__Exercise description__
Begin at the line with "The width and height of the screenshot is (474, 294)." and output every line through the end of the records, exactly as given. Omit pictures.

__Provided entries__
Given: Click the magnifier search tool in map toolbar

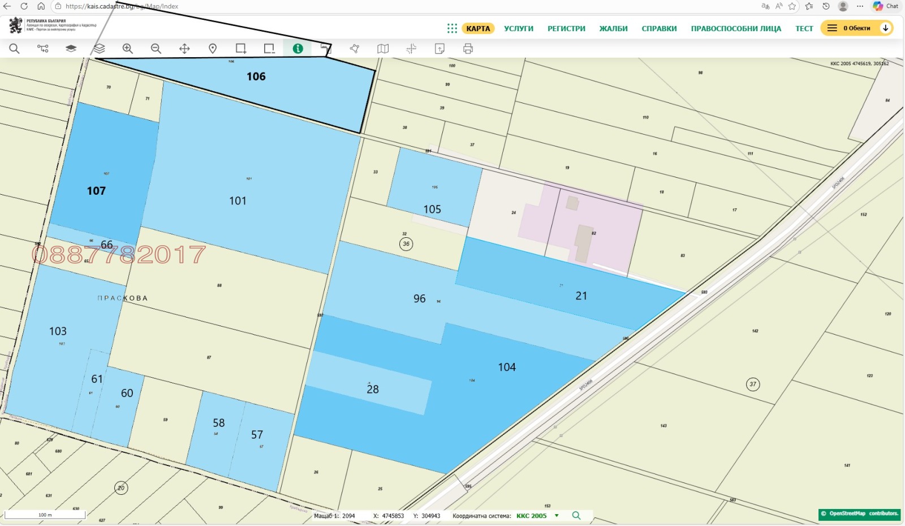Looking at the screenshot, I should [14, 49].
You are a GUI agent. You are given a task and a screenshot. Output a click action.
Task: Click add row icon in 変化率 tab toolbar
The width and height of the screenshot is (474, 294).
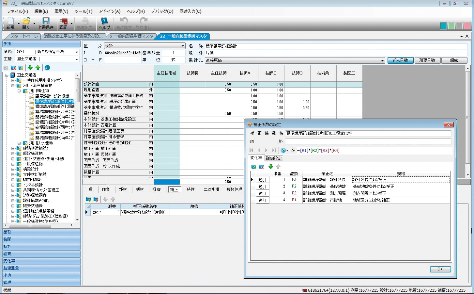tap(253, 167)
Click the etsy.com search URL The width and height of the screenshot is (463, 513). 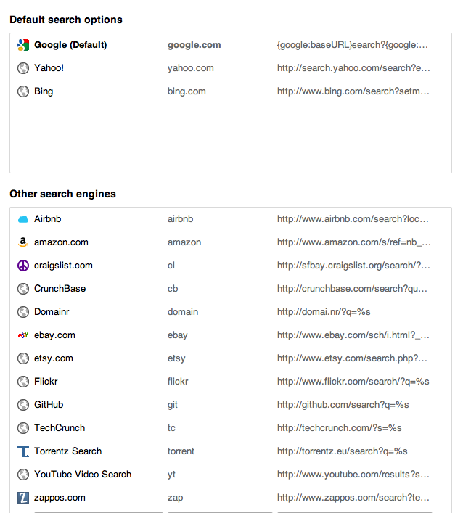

__Problem solution__
The width and height of the screenshot is (474, 294).
tap(253, 167)
Click the etsy.com search URL The width and height of the screenshot is (463, 513). 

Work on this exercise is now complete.